Brief -> The records appear below. Set down exactly each line from the one that contains "The height and" through the last, both included.

Pixel coordinate grounding data
»»

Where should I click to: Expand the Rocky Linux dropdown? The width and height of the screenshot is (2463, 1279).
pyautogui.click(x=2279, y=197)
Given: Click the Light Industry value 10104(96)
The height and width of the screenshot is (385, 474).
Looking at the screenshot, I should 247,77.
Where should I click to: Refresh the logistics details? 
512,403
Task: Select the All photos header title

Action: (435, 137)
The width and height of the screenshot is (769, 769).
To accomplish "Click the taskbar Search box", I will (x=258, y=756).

««

Task answer ->
The height and width of the screenshot is (385, 474).
Looking at the screenshot, I should 247,77.
Where should I click to: Refresh the logistics details? 
512,403
Task: Select the All photos header title

Action: (435, 137)
The width and height of the screenshot is (769, 769).
To accomplish "Click the taskbar Search box", I will (x=258, y=756).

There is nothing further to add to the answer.